Doesn't work with m-a-p/OpenCodeInterpreter-DS-33B
Describe the bug
I'm using OI with local models as follows:
interpreter \
-y \
--api_base http:://localhost:8000 \
--model openai/gpt-3.5 \
--context_window 4096 \
--api_key=not_needed \
--local
through a litellm proxy (which convertes openai format (that OI understands) into something that huggingface TGI endpoint understands and back:
litellm --model huggingface/m-a-p/OpenCodeInterpreter-DS-33B --api_base http://localhost:8005 --port 8000
This has worked fine with any huggingface model (llama, mistral, mixtral), but not with the newest m-a-p/OpenCodeInterpreter-DS-33B. OI doesn't generate anything at all, no errors. Any idea if it is a bug?
the TGI server is runs as follows:
export model=huggingface/m-a-p/OpenCodeInterpreter-DS-33B
singularity run \
--nv \
--bind $volume:/data docker://ghcr.io/huggingface/text-generation-inference:1.3 \
--model-id $model \
--port 8005 \
--hostname 0.0.0.0 \
--max-total-tokens 16384 \
--max-input-length 16383 \
--max-batch-prefill-tokens 16383 \
--sharded true \
--num-shard 4
Reproduce
see above
Expected behavior
The OI should generate some output, but nothing happens when I enter a prompt
Screenshots
No response
Open Interpreter version
0.2.0
Python version
3.11
Operating System name and version
CentOS
Additional context
No response
I used the model successfully via LM Studio using the command interpreter --api_base http://localhost:1234/v1. Try using less flags
@MikeBirdTech AFAIK, LMStudio is not designed to handle simultaneous requests from many clients. I have a 4xA100s box on which I run (sharded) models with tensor parallelism (for speed). That's why I'm using TGI instead of LMstudio, which (correct me if I'm wrong) is geared more towards running LLMs on consumer-grade HW (like a macbook) and not to serve an LLM to many clients concurrently.
@RomanKoshkin Sounds like a good setup!

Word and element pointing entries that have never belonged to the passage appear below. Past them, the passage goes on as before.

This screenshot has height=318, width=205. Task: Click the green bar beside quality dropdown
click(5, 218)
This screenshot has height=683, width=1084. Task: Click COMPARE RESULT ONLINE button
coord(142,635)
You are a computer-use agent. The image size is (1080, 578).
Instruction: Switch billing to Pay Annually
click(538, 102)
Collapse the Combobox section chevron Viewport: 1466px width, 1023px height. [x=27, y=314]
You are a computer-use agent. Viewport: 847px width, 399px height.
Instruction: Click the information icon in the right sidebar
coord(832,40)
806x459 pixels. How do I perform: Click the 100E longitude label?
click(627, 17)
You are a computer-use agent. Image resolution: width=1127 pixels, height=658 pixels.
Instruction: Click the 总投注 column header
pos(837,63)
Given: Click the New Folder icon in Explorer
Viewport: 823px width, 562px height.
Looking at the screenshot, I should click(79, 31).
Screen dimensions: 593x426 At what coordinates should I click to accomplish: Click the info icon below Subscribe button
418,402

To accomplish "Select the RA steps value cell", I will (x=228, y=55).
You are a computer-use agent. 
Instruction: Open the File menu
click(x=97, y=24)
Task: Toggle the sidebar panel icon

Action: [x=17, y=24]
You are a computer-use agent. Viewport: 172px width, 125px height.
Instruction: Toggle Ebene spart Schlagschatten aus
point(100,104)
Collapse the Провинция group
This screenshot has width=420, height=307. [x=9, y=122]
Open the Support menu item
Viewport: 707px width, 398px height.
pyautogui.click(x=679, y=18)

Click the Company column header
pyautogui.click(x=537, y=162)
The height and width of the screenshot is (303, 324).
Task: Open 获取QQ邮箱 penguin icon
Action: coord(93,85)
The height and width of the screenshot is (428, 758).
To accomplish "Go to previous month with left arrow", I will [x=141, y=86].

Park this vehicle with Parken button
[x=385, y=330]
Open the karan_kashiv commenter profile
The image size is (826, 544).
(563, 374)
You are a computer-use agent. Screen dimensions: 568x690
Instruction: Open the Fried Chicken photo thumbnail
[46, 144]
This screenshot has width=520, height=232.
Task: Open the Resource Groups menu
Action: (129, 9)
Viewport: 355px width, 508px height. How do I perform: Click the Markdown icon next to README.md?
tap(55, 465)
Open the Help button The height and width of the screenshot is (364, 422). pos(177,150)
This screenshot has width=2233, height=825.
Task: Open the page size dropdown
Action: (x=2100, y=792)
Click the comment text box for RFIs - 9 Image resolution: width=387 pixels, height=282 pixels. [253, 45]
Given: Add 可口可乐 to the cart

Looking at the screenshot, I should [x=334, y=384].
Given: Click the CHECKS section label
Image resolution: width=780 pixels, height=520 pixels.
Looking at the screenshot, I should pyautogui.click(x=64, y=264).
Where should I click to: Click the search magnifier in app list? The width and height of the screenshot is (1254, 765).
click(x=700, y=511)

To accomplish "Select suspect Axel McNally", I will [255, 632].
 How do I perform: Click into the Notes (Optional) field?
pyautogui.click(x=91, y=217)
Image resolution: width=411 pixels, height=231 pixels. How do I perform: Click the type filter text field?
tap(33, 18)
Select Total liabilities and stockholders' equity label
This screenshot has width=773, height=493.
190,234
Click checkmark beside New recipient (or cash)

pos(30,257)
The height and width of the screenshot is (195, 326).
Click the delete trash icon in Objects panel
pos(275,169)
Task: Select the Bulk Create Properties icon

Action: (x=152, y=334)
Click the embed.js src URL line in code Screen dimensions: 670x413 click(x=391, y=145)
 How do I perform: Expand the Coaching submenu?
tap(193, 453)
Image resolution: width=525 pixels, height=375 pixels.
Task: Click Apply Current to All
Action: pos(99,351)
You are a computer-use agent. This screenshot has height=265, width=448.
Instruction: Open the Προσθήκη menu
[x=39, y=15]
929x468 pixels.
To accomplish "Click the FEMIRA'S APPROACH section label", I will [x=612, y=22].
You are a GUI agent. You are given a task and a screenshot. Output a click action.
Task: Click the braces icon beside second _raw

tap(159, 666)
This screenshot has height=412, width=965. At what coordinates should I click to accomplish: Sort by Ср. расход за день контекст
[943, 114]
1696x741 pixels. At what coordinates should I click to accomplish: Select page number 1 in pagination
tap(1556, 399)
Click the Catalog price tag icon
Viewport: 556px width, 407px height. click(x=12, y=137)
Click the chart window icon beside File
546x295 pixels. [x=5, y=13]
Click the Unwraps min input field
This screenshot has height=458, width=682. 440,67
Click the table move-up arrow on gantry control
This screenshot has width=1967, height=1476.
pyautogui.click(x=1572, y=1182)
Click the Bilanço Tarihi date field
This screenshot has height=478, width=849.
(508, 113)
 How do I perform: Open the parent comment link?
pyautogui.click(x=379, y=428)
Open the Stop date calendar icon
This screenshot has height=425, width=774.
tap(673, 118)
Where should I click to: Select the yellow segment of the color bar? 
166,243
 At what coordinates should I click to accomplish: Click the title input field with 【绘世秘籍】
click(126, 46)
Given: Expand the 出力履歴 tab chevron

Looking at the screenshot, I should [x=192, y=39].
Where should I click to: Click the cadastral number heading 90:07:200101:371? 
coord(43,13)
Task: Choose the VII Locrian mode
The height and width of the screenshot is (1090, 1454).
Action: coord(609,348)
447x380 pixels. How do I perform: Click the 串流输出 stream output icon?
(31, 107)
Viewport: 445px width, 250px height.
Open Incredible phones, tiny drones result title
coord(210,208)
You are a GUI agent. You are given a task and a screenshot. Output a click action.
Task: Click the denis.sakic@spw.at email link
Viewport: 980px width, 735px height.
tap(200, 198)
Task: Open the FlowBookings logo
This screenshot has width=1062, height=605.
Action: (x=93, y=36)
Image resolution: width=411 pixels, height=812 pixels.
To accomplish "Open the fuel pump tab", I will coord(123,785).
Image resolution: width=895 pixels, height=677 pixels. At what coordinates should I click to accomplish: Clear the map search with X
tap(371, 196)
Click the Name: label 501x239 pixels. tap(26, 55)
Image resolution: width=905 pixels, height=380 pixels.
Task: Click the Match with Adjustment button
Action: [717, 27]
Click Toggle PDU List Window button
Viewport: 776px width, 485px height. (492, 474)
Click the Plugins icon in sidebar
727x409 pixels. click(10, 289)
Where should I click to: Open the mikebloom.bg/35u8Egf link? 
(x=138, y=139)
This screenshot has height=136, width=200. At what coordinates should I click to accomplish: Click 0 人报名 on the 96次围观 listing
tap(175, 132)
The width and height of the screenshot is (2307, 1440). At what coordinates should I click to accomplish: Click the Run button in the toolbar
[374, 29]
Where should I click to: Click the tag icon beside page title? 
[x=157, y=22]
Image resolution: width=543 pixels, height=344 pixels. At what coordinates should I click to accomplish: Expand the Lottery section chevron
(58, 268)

Jealous of the speed haha
My comment was moreso to suggest that the model has worked with OI, so the issue is most likely with networking/routing rather than the OI codebase. I'm not familiar with TGI, so unfortunately, I won't be able to provide much assistance. Since you were able to get llama to work, this should follow a similar approach
I'll take a look when I'm home in 4 hours. You might need to use the latest version from git.
Pip install git
Pip install git+https://....
Version 0.2.0 adds openai to the model name in front of huggingface. The lastest from github uses custom llm provider instead.
Closing this stale issue. If this is still a problem with the latest version of Open Interpreter, please alert me to re-open the issue. Thanks!